§ Text excerpt:
⟨

Digital Library Project
Stanford University
Quarterly Report. Feb 1, 1997
Reporting Period: Nov 1, 1997-Jan 31, 1998

Content:

Administrative matters
InfoBus Architecture and Testbed
Economics
User Interfaces
Searching
Miscellaneous Activities
References to Papers Produced During Reporting Period

1. Administrative

The all projects meeting fell into this reporting period. This time, the meeting was held on the Berkeley campus. As always, the preparations for the meeting were intense and fruitful. We were able to show a variety of new system components.

We intensified our ties to NPACI. Our InfoBus architecture was presented during a meeting there, generating lots of interest. Likewise, our metadata architecture has been attracting attention.

Intel has generously awarded us server machines which we immediately put to use for the project. Similarly, IBM has been kind enough to supply us with servers and disk space which is being used in our Google project (see below).

Rebecca Wesley hosted the Digital Library Metrics group here at Stanford. This group is working towards developing effective metrics for digital library results.

⟩

§ What to do:
- A) Translate this sentence from the Stanford Digital Library Project quarterly report into Spanish: "Intel has generously awarded us server machines which we immediately put to use for the project."
- B) Identify each line in the entries below that contains the word "screenshot", and copy those lines.

§ Material for this task:
⟨

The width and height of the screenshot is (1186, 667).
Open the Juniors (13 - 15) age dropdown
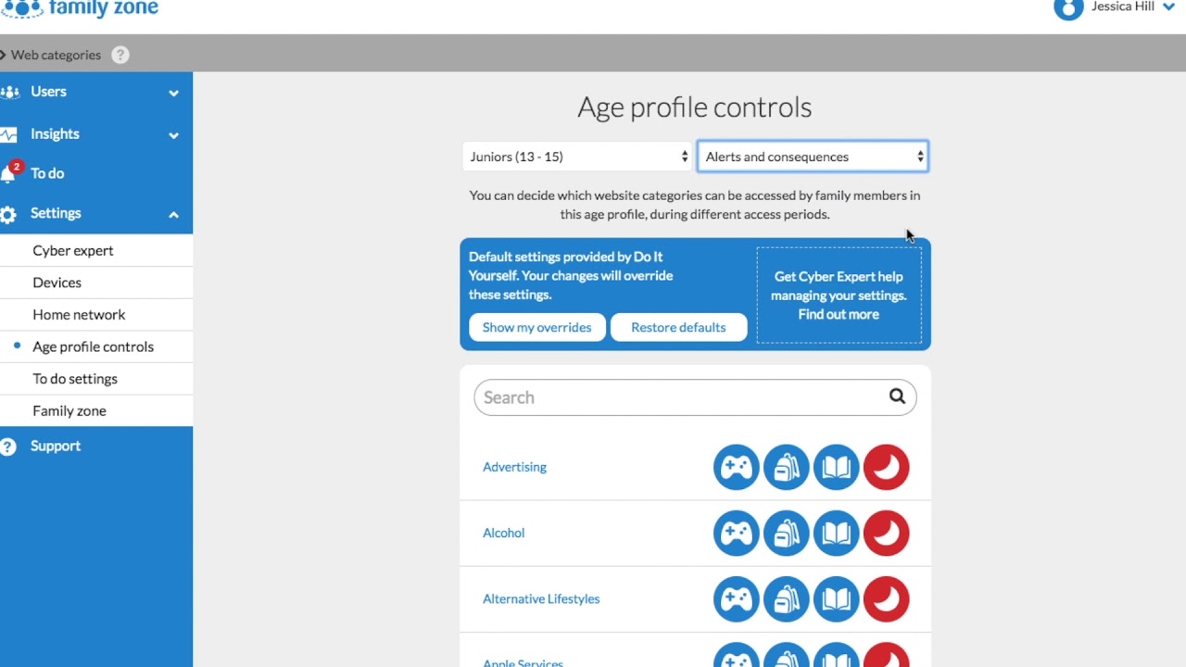tap(578, 157)
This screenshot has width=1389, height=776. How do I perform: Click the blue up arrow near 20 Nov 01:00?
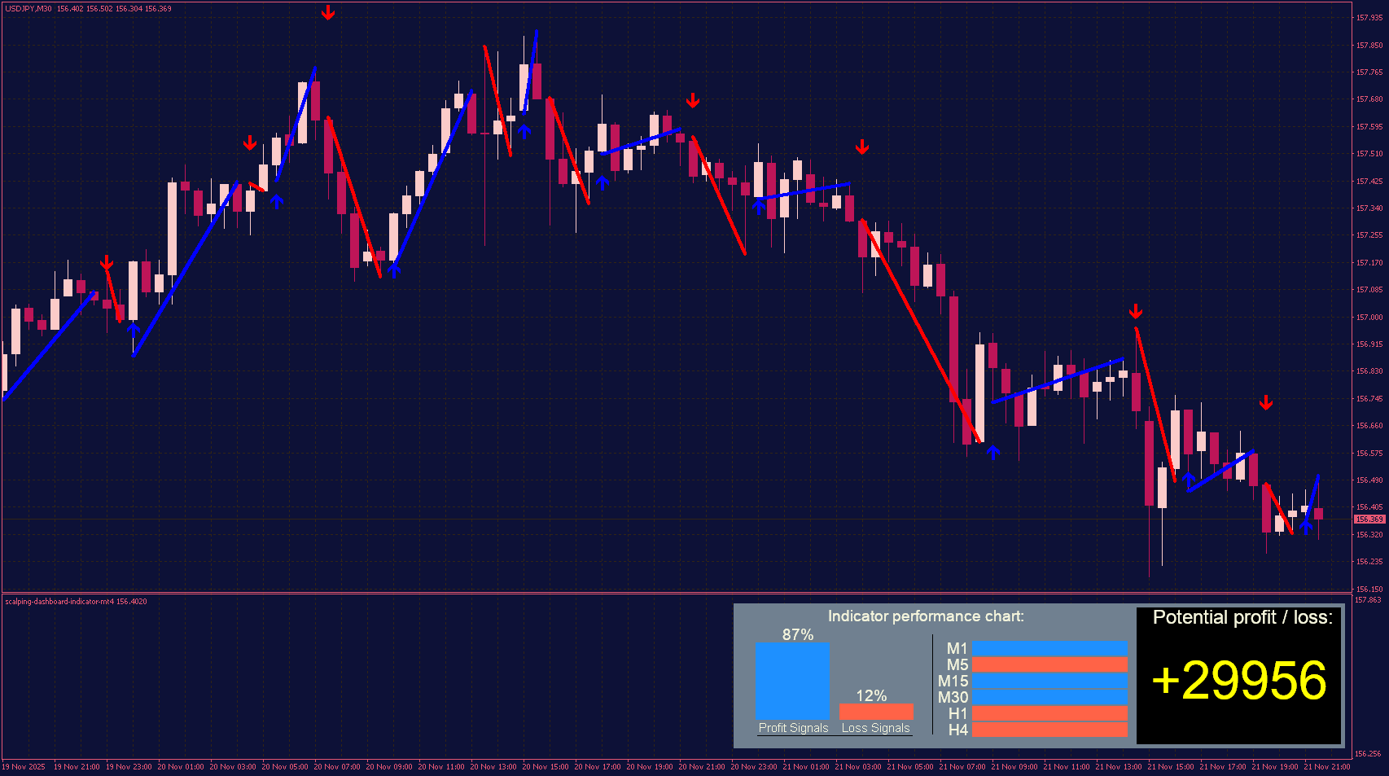pos(134,331)
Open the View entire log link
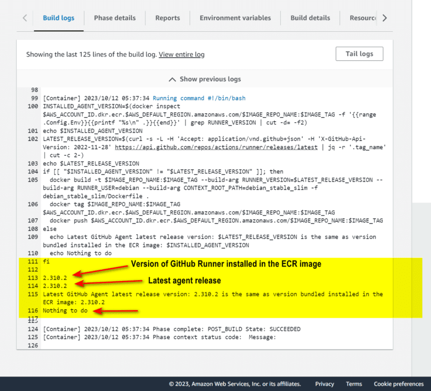 coord(182,54)
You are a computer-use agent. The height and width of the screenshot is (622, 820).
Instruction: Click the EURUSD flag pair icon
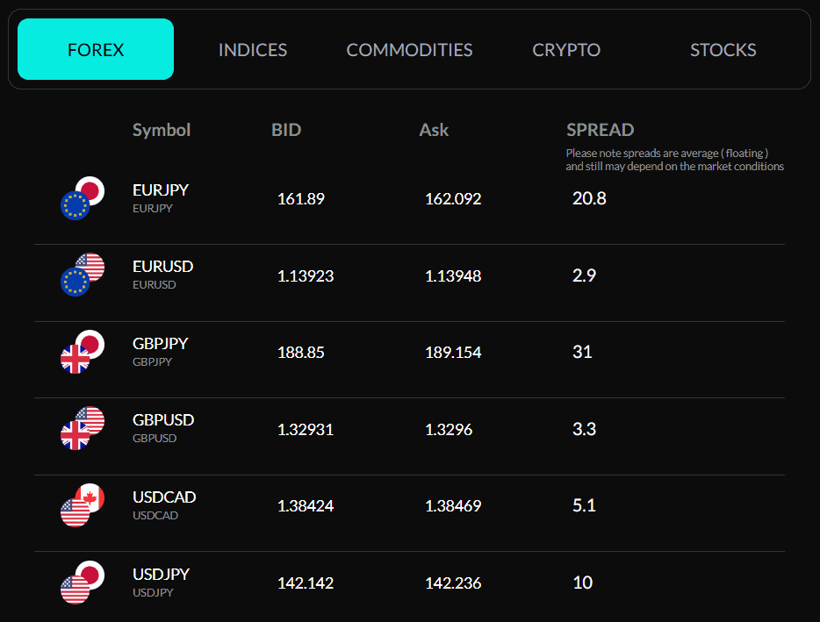(83, 275)
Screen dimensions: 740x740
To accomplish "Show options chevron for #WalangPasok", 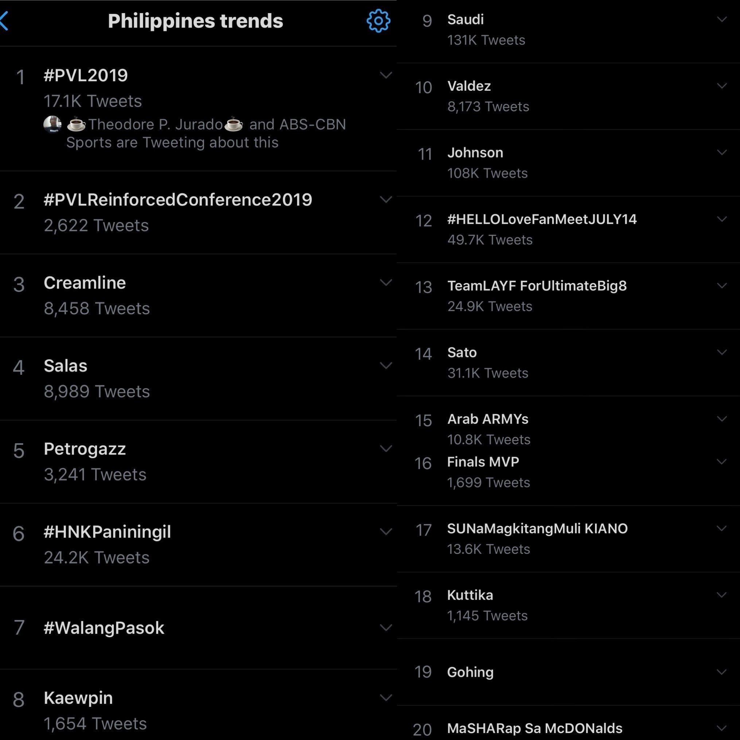I will point(386,627).
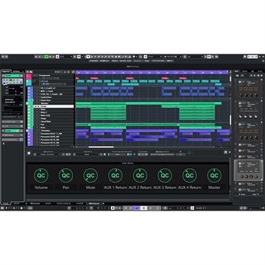Switch to the Visibility tab
This screenshot has width=265, height=265.
pos(16,72)
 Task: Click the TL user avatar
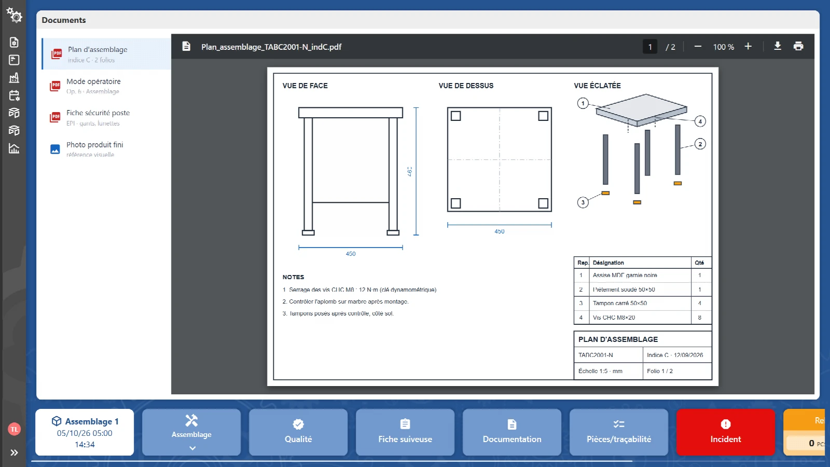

⟩

§ Expected responses:
- A) Intel nos ha otorgado generosamente máquinas servidoras que pusimos de inmediato al servicio del proyecto.

- B)
The width and height of the screenshot is (1186, 667).
This screenshot has width=1389, height=776. How do I perform: Click the blue up arrow near 20 Nov 01:00?
You are a computer-use agent. The height and width of the screenshot is (622, 820).
This screenshot has width=265, height=265.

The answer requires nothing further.